[Word and item position data]
--------------------------------

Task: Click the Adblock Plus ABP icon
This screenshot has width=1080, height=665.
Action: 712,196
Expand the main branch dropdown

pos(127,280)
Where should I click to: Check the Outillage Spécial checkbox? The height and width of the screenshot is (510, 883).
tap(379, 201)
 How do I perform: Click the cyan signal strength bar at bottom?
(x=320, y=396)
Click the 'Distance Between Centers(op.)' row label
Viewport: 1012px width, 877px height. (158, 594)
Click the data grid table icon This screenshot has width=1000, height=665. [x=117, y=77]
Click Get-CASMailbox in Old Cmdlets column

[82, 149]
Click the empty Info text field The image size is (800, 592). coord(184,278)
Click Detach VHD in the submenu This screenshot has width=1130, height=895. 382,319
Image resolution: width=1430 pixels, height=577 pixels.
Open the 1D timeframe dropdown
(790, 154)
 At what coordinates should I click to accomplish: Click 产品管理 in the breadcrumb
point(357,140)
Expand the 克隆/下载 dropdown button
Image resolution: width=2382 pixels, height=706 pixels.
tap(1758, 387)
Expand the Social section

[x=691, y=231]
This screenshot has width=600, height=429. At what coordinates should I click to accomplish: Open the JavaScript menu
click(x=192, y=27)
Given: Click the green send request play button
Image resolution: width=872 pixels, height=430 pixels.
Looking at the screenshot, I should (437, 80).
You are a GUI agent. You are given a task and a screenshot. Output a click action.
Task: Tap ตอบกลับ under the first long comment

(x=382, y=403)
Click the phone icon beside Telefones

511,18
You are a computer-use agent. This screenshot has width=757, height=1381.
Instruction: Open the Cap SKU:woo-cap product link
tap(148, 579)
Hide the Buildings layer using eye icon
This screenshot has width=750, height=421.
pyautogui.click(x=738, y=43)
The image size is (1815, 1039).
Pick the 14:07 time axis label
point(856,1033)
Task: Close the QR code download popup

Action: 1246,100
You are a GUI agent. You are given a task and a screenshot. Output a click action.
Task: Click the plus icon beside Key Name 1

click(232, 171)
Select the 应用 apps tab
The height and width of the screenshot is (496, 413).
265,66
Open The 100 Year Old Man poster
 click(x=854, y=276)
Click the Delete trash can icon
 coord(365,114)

--------------------------------

Task directions:
Quote every one of the entries above verbatim, keeping each line as it appears.

Exercise solution:
Task: Click the Adblock Plus ABP icon
This screenshot has width=1080, height=665.
Action: 712,196
Expand the main branch dropdown

pos(127,280)
Where should I click to: Check the Outillage Spécial checkbox? The height and width of the screenshot is (510, 883).
tap(379, 201)
 How do I perform: Click the cyan signal strength bar at bottom?
(x=320, y=396)
Click the 'Distance Between Centers(op.)' row label
Viewport: 1012px width, 877px height. (158, 594)
Click the data grid table icon This screenshot has width=1000, height=665. [x=117, y=77]
Click Get-CASMailbox in Old Cmdlets column

[82, 149]
Click the empty Info text field The image size is (800, 592). coord(184,278)
Click Detach VHD in the submenu This screenshot has width=1130, height=895. 382,319
Image resolution: width=1430 pixels, height=577 pixels.
Open the 1D timeframe dropdown
(790, 154)
 At what coordinates should I click to accomplish: Click 产品管理 in the breadcrumb
point(357,140)
Expand the 克隆/下载 dropdown button
Image resolution: width=2382 pixels, height=706 pixels.
tap(1758, 387)
Expand the Social section

[x=691, y=231]
This screenshot has width=600, height=429. At what coordinates should I click to accomplish: Open the JavaScript menu
click(x=192, y=27)
Given: Click the green send request play button
Image resolution: width=872 pixels, height=430 pixels.
Looking at the screenshot, I should (437, 80).
You are a GUI agent. You are given a task and a screenshot. Output a click action.
Task: Tap ตอบกลับ under the first long comment

(x=382, y=403)
Click the phone icon beside Telefones

511,18
You are a computer-use agent. This screenshot has width=757, height=1381.
Instruction: Open the Cap SKU:woo-cap product link
tap(148, 579)
Hide the Buildings layer using eye icon
This screenshot has width=750, height=421.
pyautogui.click(x=738, y=43)
The image size is (1815, 1039).
Pick the 14:07 time axis label
point(856,1033)
Task: Close the QR code download popup

Action: 1246,100
You are a GUI agent. You are given a task and a screenshot. Output a click action.
Task: Click the plus icon beside Key Name 1

click(232, 171)
Select the 应用 apps tab
The height and width of the screenshot is (496, 413).
265,66
Open The 100 Year Old Man poster
 click(x=854, y=276)
Click the Delete trash can icon
 coord(365,114)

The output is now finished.